Asked by the BBC’s Andrew Marr whether the government was going to extend the school day, Williamson said: “I think we should be evidence-based and we’re looking at that, we’re looking at how the school year runs.”
Williamson also told Sky News’ Sophy Ridge that ministers were considering “a whole range of proposals”.
The education secretary was asked whether schools would remain open if the R number rose above one, which means the number of cases is continuing to increase.
“We are very much factoring in as part of the road map that actually schools will be staying open,” Williamson told the BBC.
“That is why we are taking a cautious approach because we intend for it to be an irreversible approach and that schools will continue to remain open.”
He also gave a guarantee that schools would return after the Easter holidays.
Dr Susan Hopkins, deputy director of Public Health England, said she did not think the reopening of schools should be paused if the R number rose above one. With three weeks before the Easter holiday, she told the BBC there would be time to look at the data “very carefully”.
She said the relationship between the number of cases and the number of deaths and hospitalisations would also change in the next phase of the pandemic because of the impact of vaccinations.
“Then we will be able to accept some cases in the community without needing further restrictions,” she added.
Dr Hopkins said measures such as the testing of pupils to find asymptomatic cases would also help to keep R “at the lowest level possible”.
Attendance at school is mandatory for all pupils – meaning they should not miss lessons without a valid reason. However, pupils who are shielding have been asked to remain at home for a bit longer.
Prime minister Boris Johnson said he was “very hopeful” the reopening of schools would go to plan.
“I think the risk is actually in not going back to school tomorrow, given all the suffering, all the loss of learning we have seen,” he added.
Secondary schools have been told that year groups can return on different days over the first week to allow for COVID testing. Secondary pupils will be tested three times in the first two weeks of school and will then be given two tests each week to use at home. These will be lateral flow tests, which involve taking a swab of the nose and throat and give a result within 30 minutes.
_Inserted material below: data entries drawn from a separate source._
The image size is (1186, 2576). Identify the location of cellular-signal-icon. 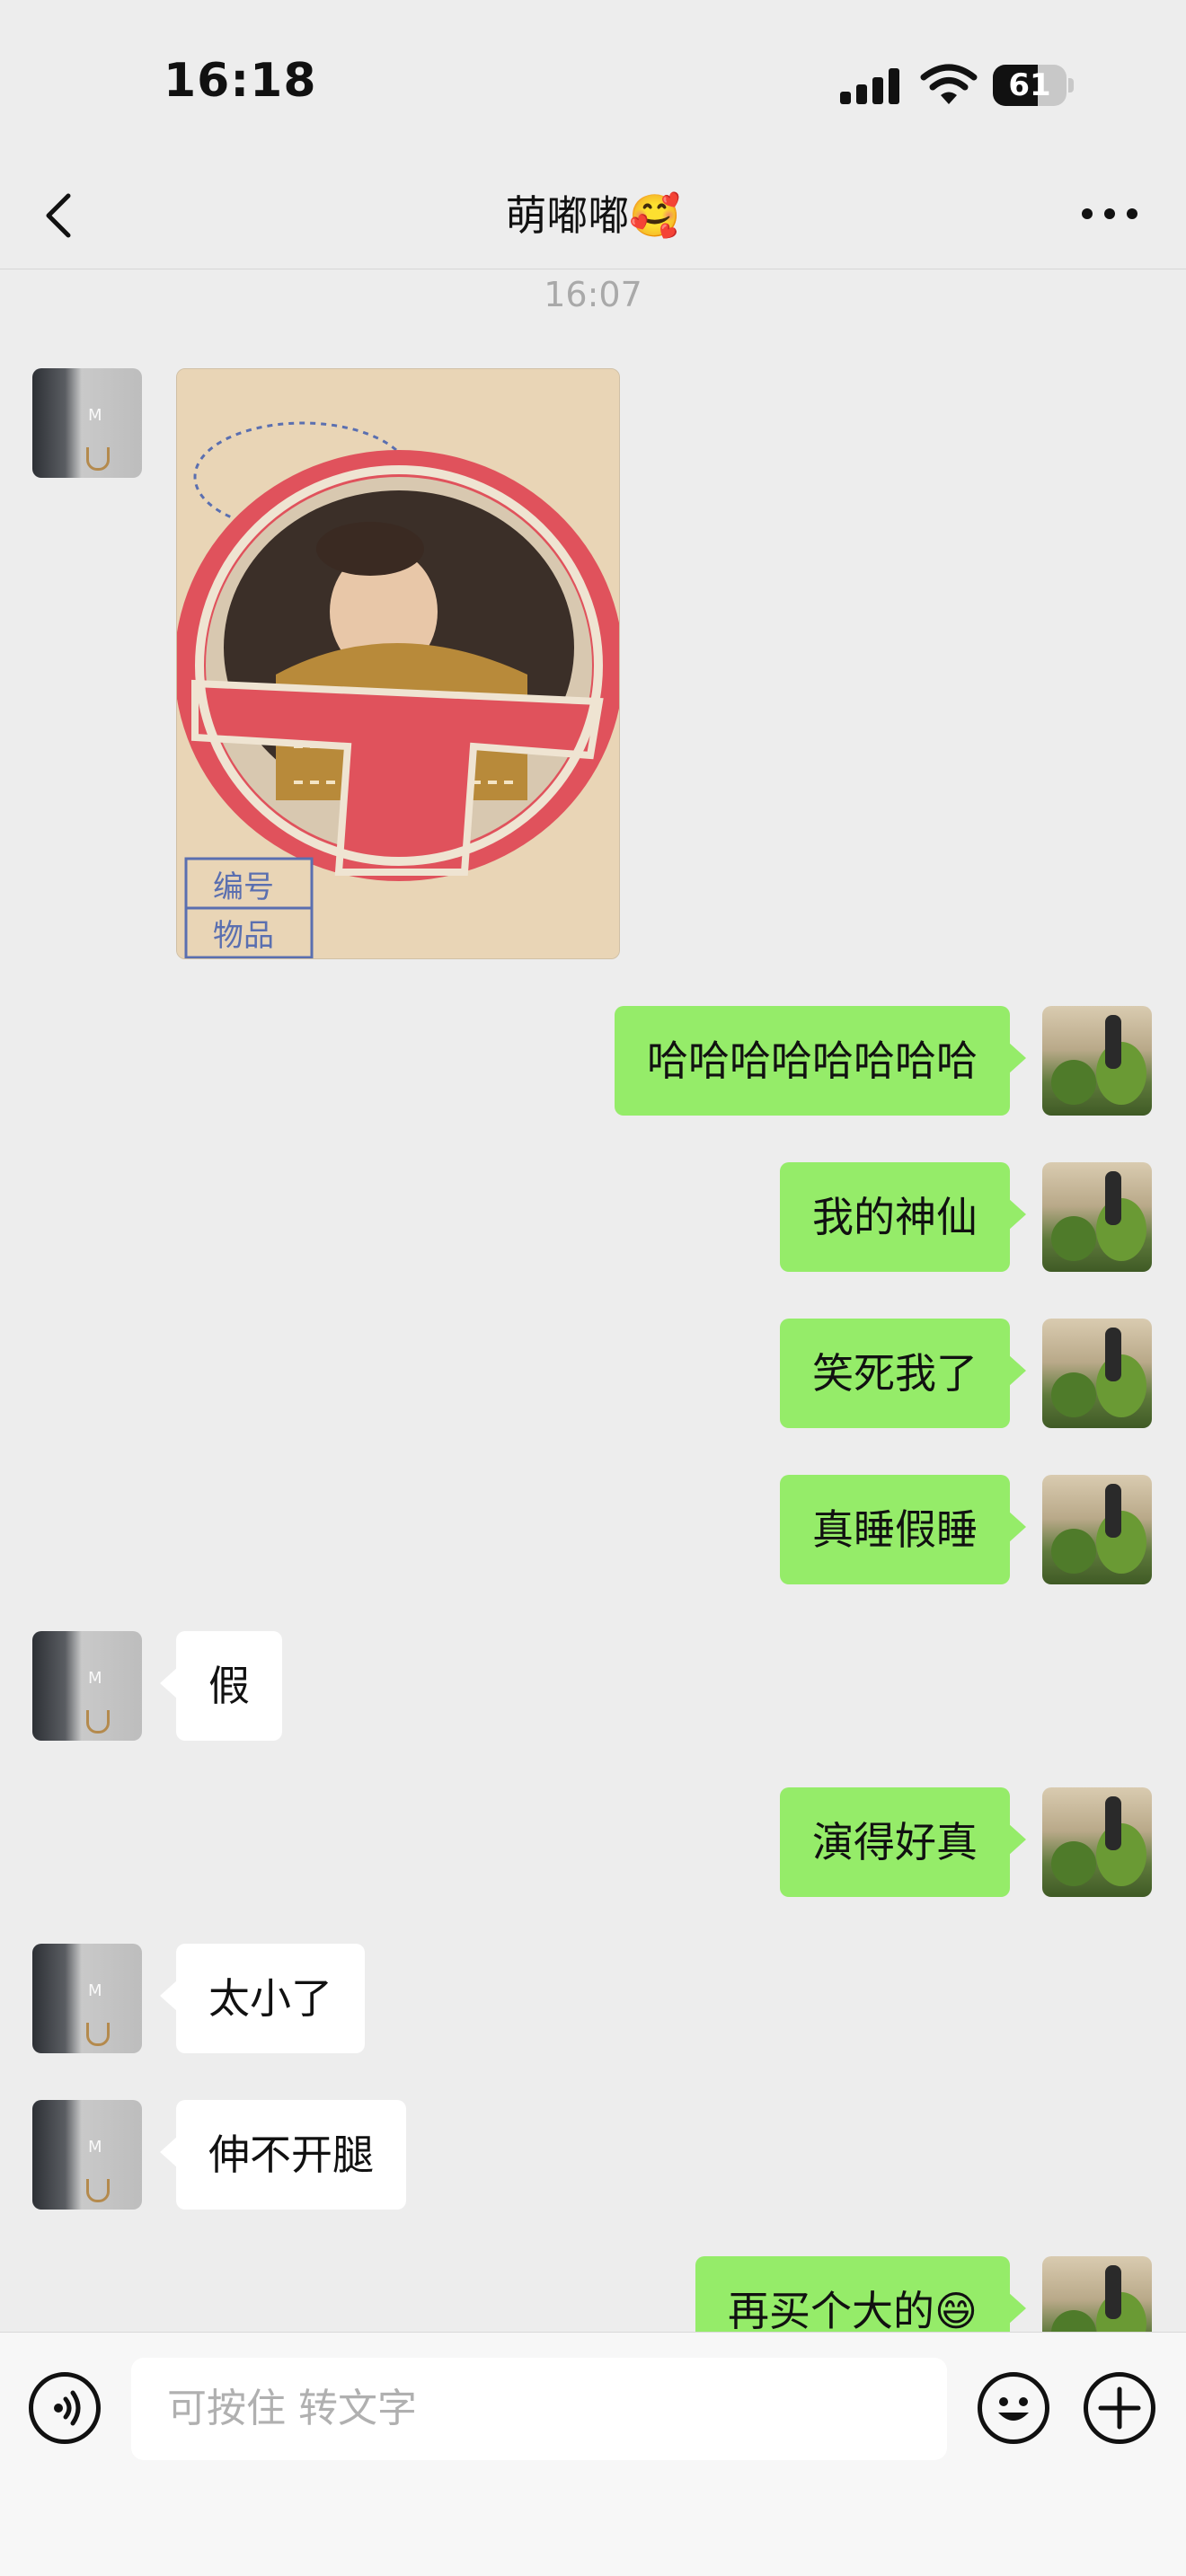
(871, 86).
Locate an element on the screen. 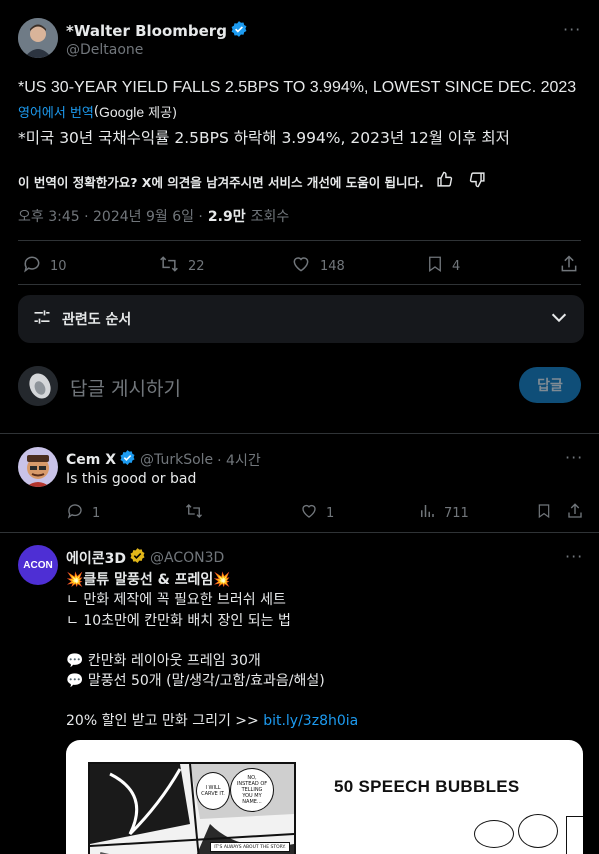 The height and width of the screenshot is (854, 599). bookmark-count: 4 is located at coordinates (456, 266).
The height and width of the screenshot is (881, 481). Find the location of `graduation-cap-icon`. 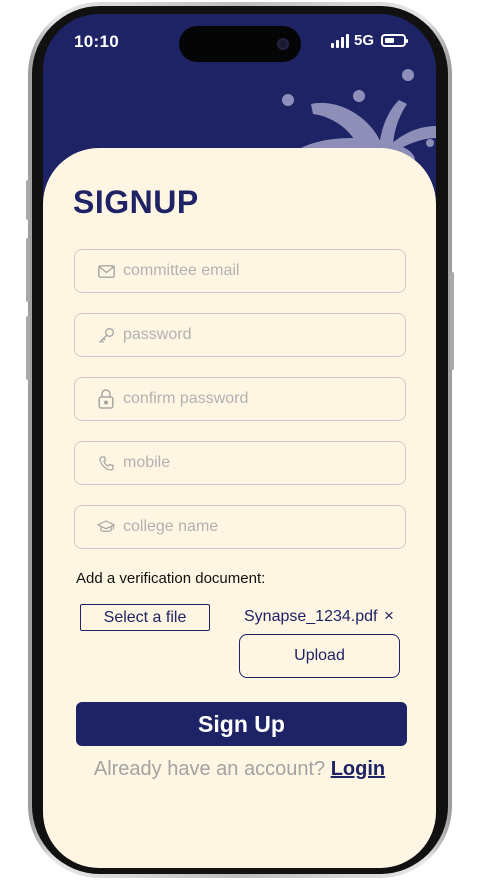

graduation-cap-icon is located at coordinates (106, 527).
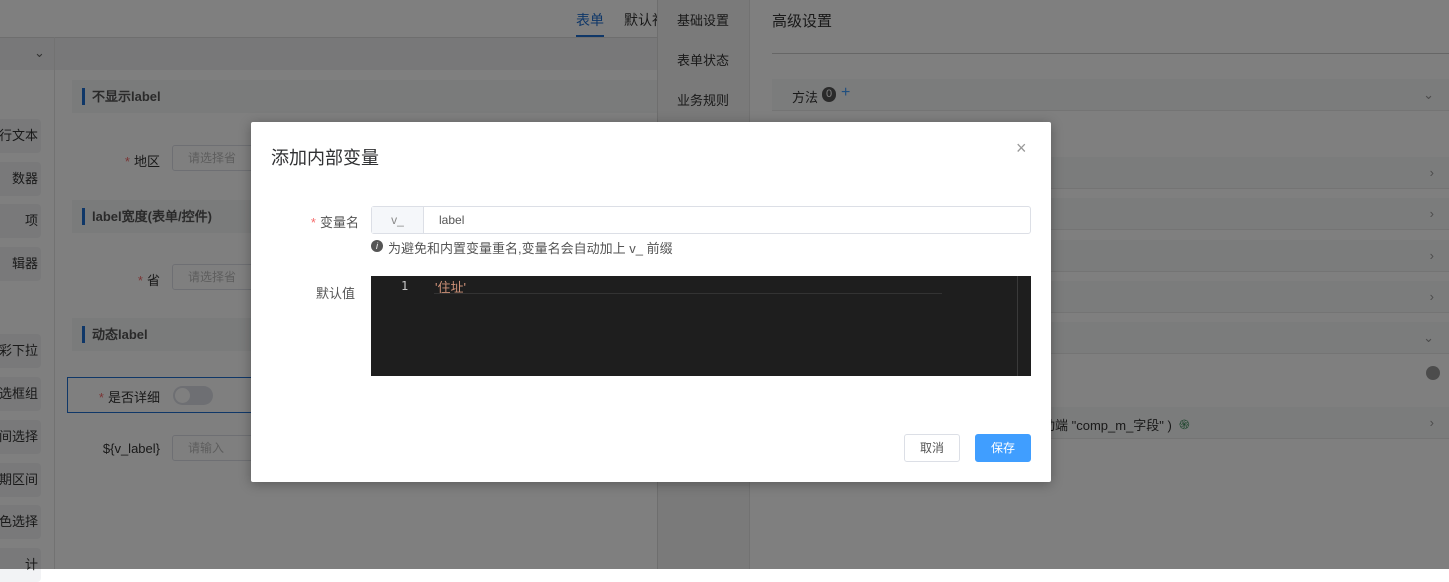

All primary and secondary school staff are also being offered twice-weekly rapid tests, and parents and carers can also get a twice-weekly test. However, concerns have been raised that false positive results could mean pupils and their families being forced to self-isolate unnecessarily.
Tests done at home require a confirmatory PCR test – which are more accurate – but Dr Hopkins said those taken at school would not because they are done in a “specialised environment and individuals are trained to deliver it”.
She added that evidence from lateral flow tests taken over the last eight weeks in real-life scenarios suggested the false positive rate was “extremely low” – less than one in 1,000.
Meanwhile, the National Education Union (NEU) has warned that secondary schools have struggled to get parental consent for testing of pupils, and said there needed to be a bigger ministerial push to encourage take-up.
Williamson said the rollout of testing in schools over the last few weeks suggested they had the “highest take-up of any employment setting around the country”.